- [EXERCISE DETAILS] Among the entries below, find the line with "Click the New Guide Layout title bar" and the line with "The height and width of the screenshot is (653, 355).". Return exactly those lines and every line between them, but no pictures.

- [GIVEN RECORDS]

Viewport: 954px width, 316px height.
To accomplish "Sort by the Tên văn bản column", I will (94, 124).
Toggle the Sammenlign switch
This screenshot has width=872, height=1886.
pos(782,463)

==

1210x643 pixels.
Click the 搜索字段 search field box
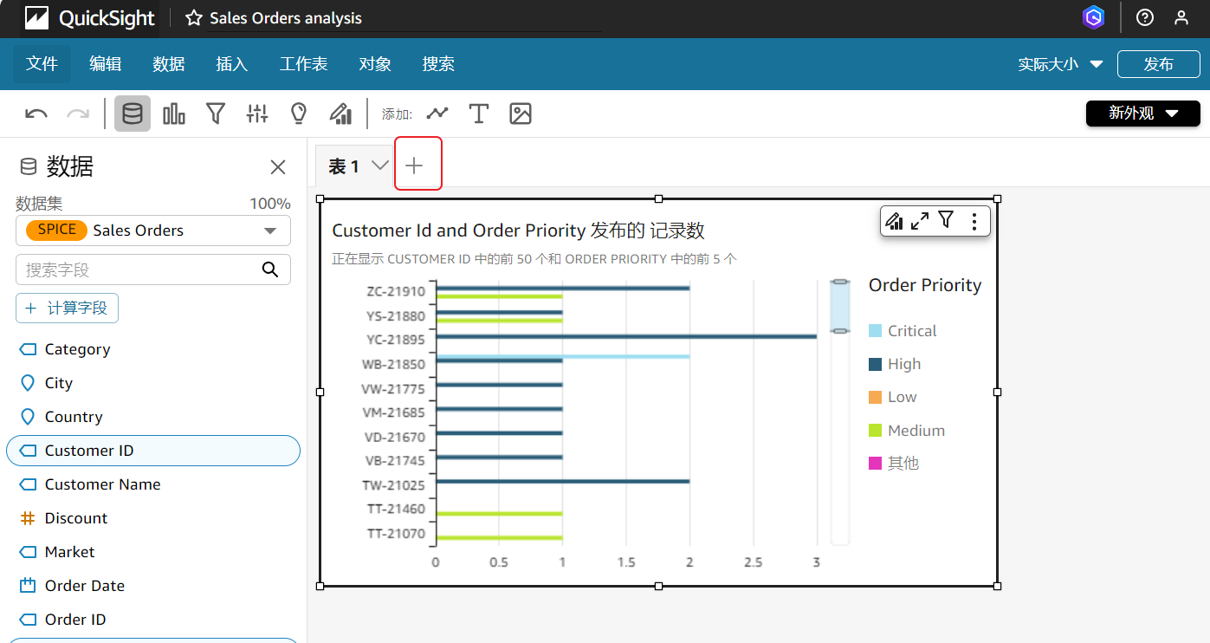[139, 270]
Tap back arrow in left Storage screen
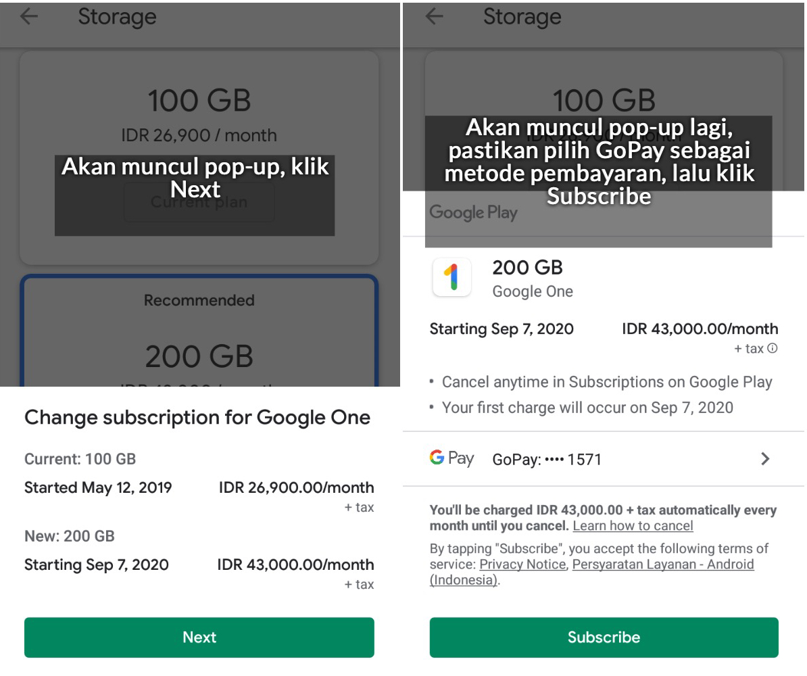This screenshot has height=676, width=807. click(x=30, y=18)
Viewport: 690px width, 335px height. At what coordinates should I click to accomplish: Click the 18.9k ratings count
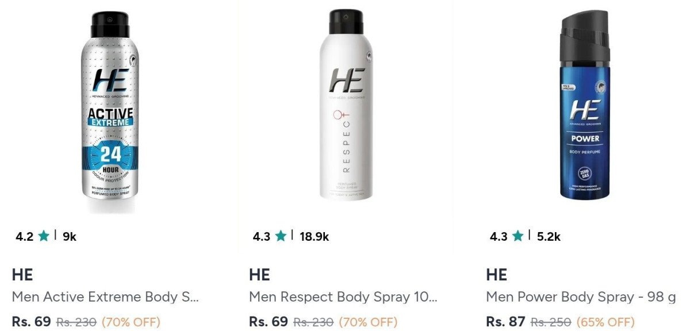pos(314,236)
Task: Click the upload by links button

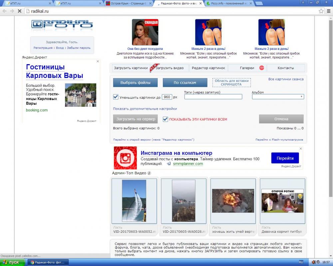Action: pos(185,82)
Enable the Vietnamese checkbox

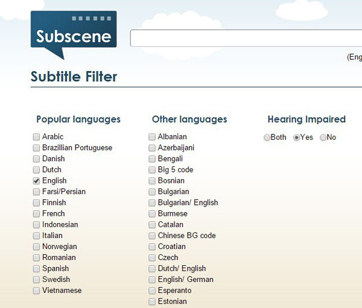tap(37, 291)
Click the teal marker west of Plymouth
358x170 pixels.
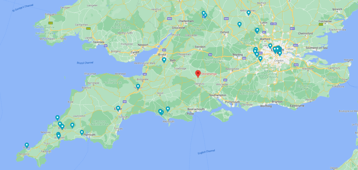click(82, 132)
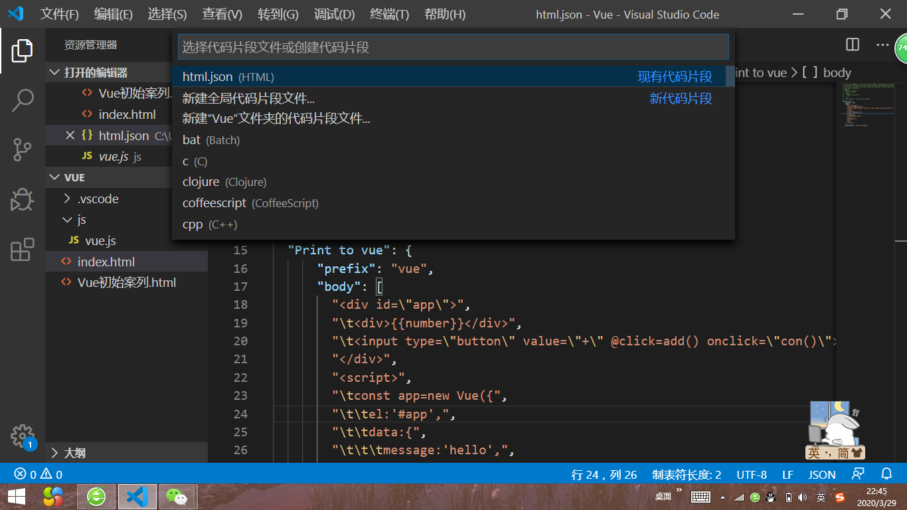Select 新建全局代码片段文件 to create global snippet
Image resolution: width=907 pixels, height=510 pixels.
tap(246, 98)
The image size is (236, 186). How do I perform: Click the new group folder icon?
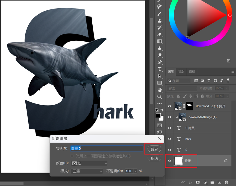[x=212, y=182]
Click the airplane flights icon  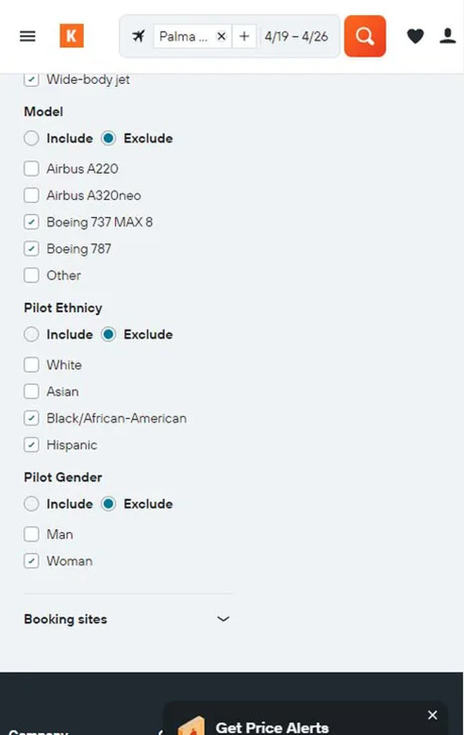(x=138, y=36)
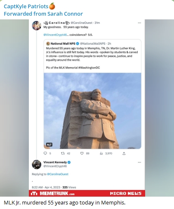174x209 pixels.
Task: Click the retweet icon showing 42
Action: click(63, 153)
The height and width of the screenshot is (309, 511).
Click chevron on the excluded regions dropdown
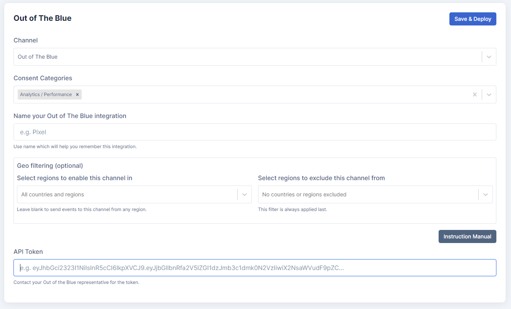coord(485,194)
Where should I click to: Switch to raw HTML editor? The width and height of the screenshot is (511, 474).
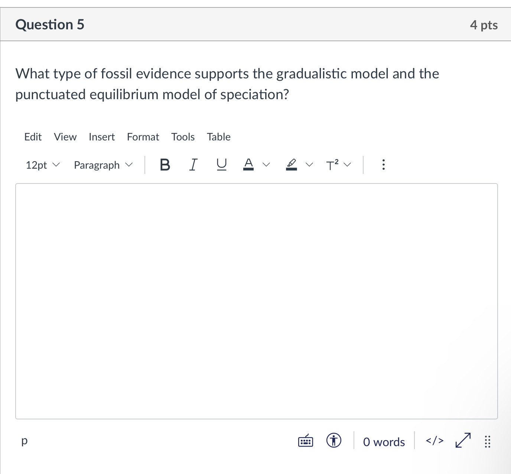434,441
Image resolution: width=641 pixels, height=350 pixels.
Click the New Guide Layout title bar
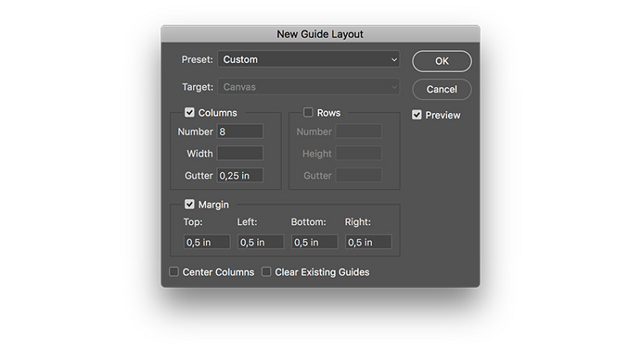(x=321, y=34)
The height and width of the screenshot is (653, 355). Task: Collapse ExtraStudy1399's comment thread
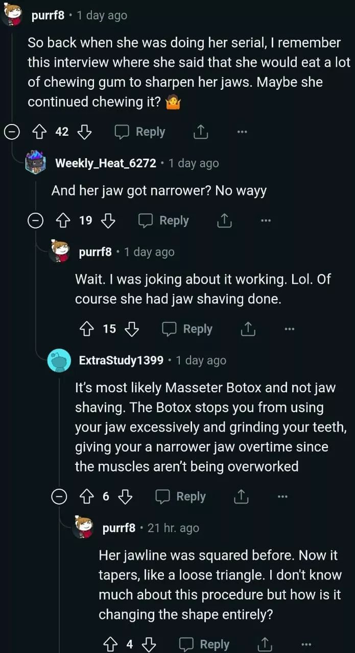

- [RESPONSE]
Click the New Guide Layout title bar
(x=321, y=34)
The height and width of the screenshot is (653, 355). Task: Collapse ExtraStudy1399's comment thread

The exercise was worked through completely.